Como promotores de la agencia especializada aparecen Ciudad Futura y Juntos por el Cambio. Dos caras nuevas, a pesar de que acarrean una década de actividad y un par de mandatos. El proyecto del oficialismo propone reformas sobre lo existente: agrega rubros y un sistema de alertas. Son los exponentes jóvenes los que crean algo nuevo, saltando los bordes jurídicos del Estado. Por eso fueron las buenas migas entre la presidenta del Concejo, María Eugenia Schmuck, y el bloque de Ciudad Futura las que destrabaron las discusiones.

La descentralización puede ser un criterio útil para mejorar capacidades de producción de información, planificación y control. Pero también da pie a ejercicios del poder donde cada uno juega para su puchero. Y después se sienta a una mesa a ofrecer lo que acumuló en la olla. 

El proyecto oficial no preveía la creación de un nuevo organismo. Solo una modificación de rubros y la inclusión de un sistema de alarmas. “Si los chicos se lo piden, sale”, dicen en los pasillos del Palacio Vasallo. Hay en esa definición bastante más que una chicana: hay una coordenada geográfica de la política ugandesa. Las cuerdas del pensamiento autonomista.

En esa línea, se posicionan dos partidos. Uno es Creo, del intendente Pablo Javkin. Un grupo de colaboradores que llegó al poder. Y ante el cual, el radicalismo UNR debió asumir que no soy yo, sos vos. A la espera de su turno. El otro partido es Ciudad Futura. Con trabajo de campo en la zona norte de la ciudad. Y el diseño de su pequeña urbe propia referenciado en un tambo, una quesería, un bachillerato y un polígono del Renabap.
###
Según el texto sobre la agencia especializada, ¿qué preveía el proyecto oficial en lugar de crear un nuevo organismo?

### MATERIAL DADO
###
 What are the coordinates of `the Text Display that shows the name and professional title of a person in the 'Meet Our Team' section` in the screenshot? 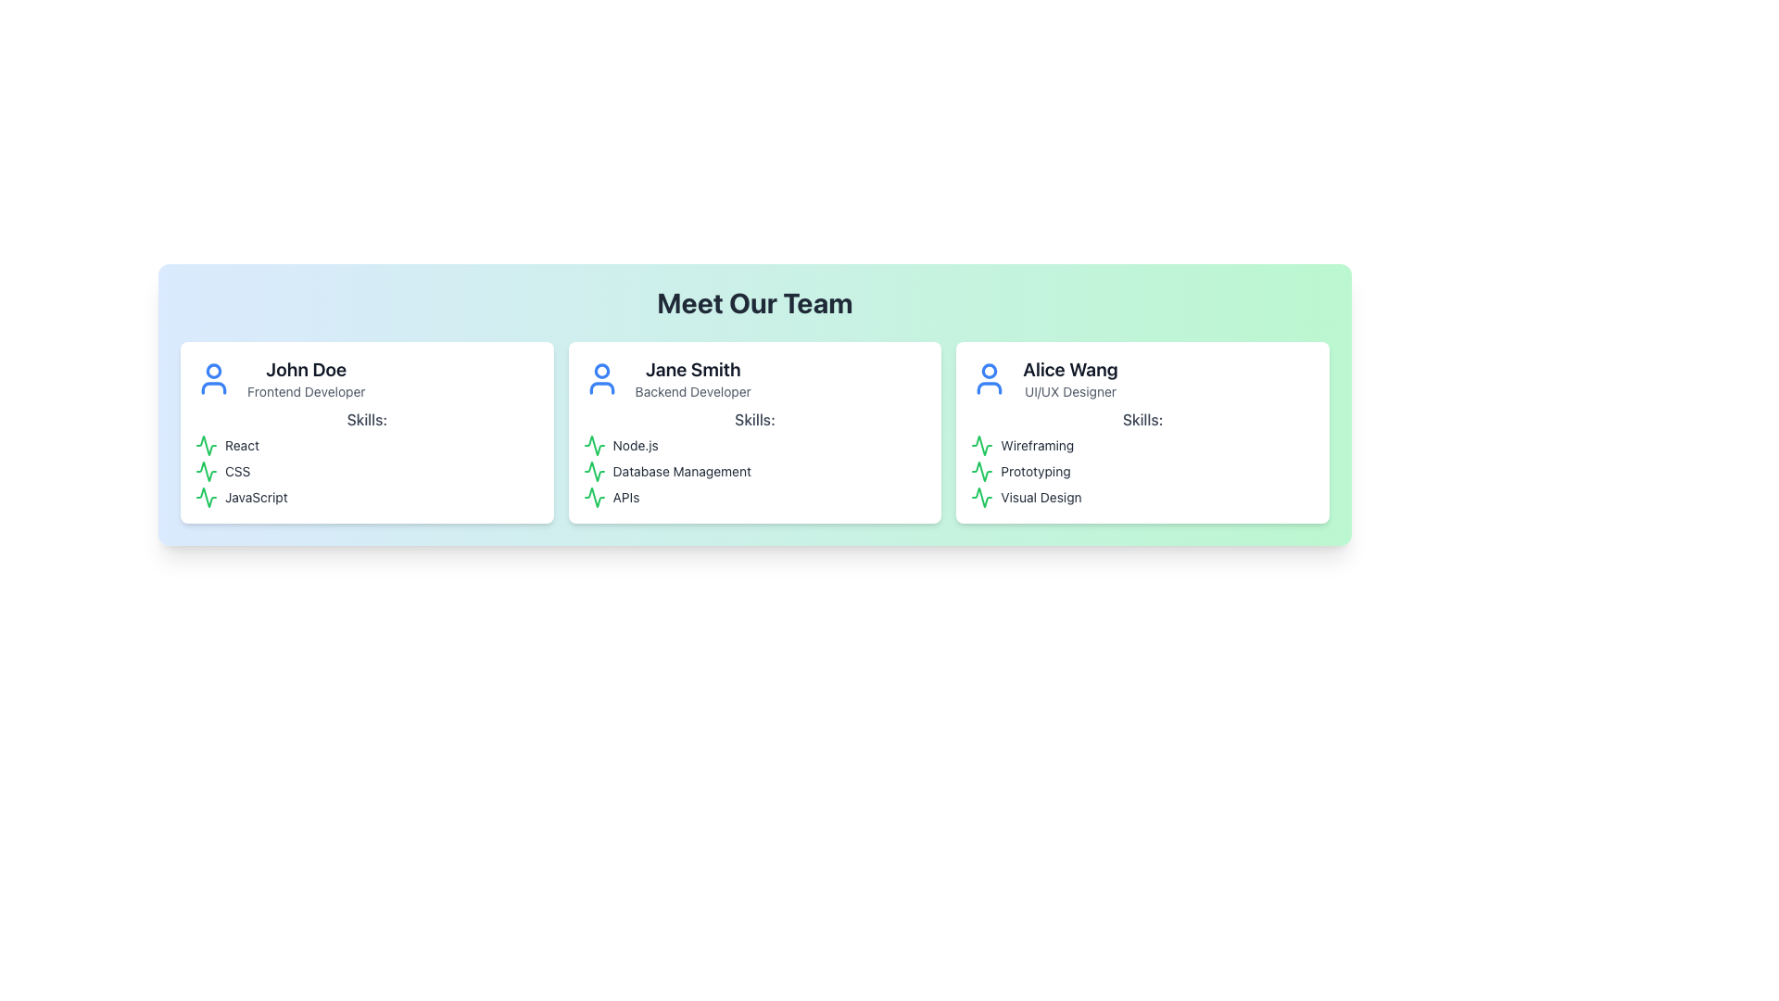 It's located at (306, 377).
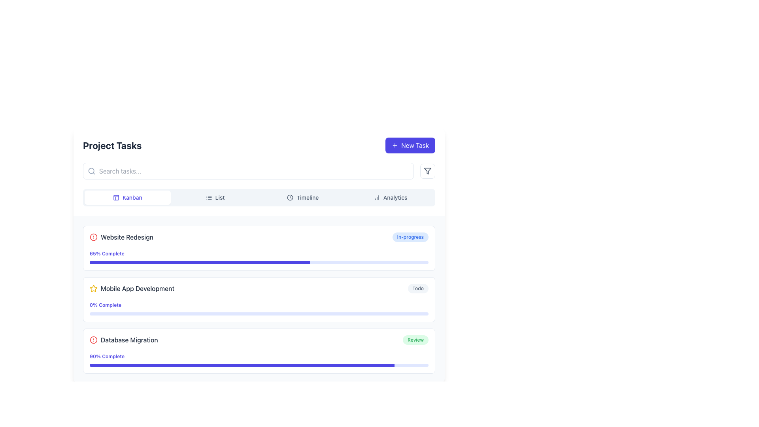  What do you see at coordinates (93, 288) in the screenshot?
I see `the star icon with a gold outline, located to the left of the text 'Mobile App Development', to possibly reveal additional information` at bounding box center [93, 288].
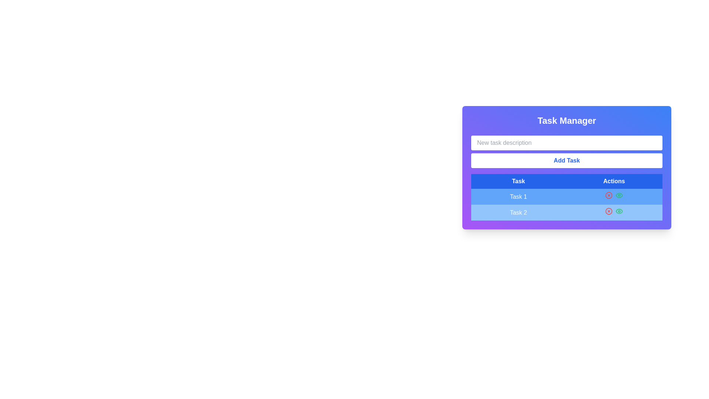  Describe the element at coordinates (566, 204) in the screenshot. I see `the task labels in the Interactive list/table of tasks located in the Task Manager interface` at that location.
###
### RESULTADO
Solo una modificación de rubros y la inclusión de un sistema de alarmas.